▶ [Short problem] Please put each line of the entries below into a JSON list of strings, one string per line, skipping blank lines. Leave the pictures out of your answer.

▶ [Materials provided]
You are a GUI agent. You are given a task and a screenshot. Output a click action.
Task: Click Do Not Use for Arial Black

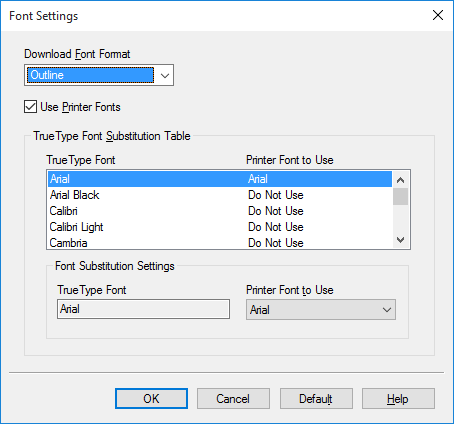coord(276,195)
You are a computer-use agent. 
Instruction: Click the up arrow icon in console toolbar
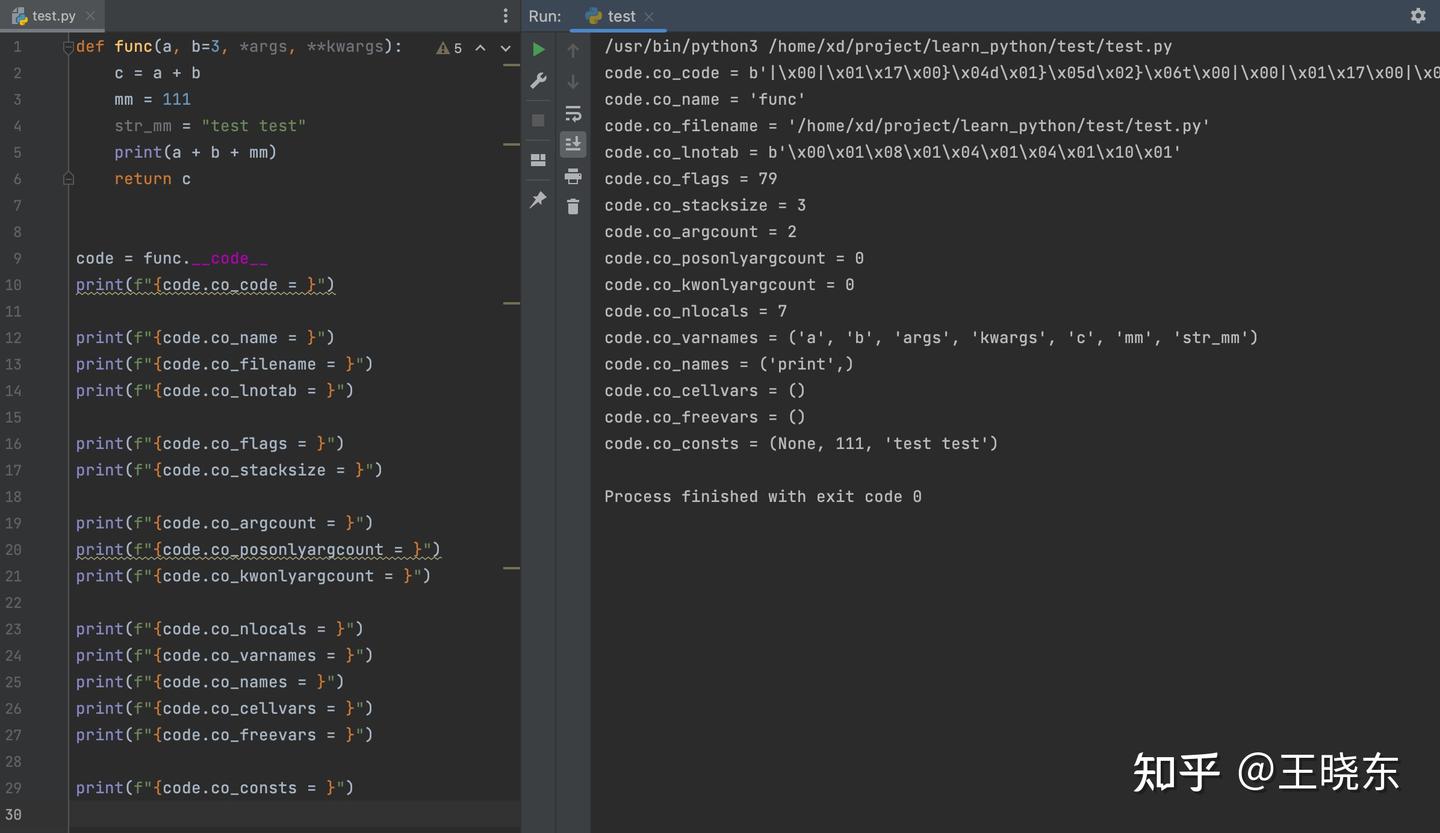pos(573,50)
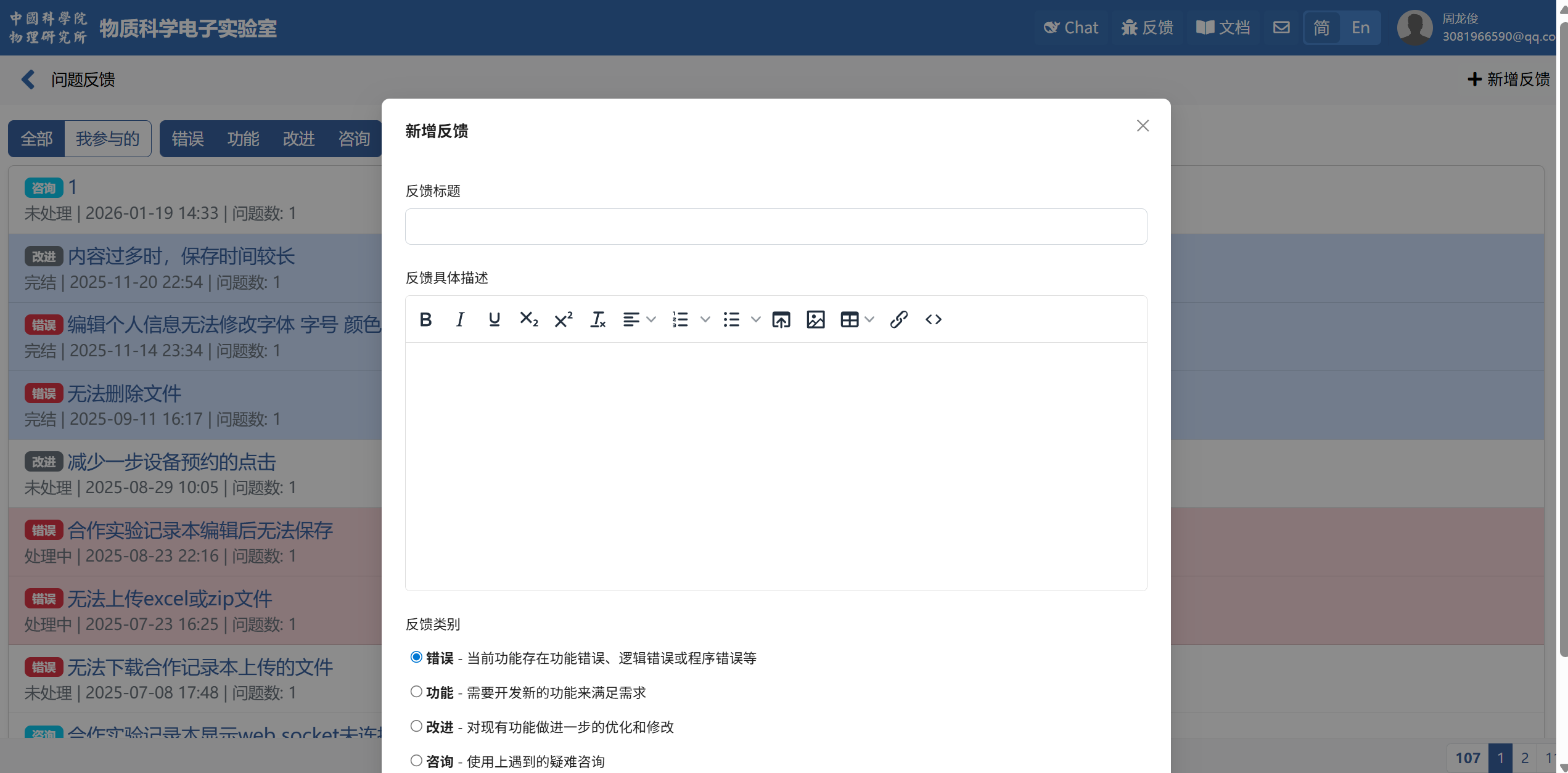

▶ [Exercise response]
[
  "You are a GUI agent. You are given a task and a screenshot. Output a click action.",
  "Task: Click Do Not Use for Arial Black",
  "coord(276,195)",
  "You are a computer-use agent. ",
  "Instruction: Click the up arrow icon in console toolbar",
  "pos(573,50)"
]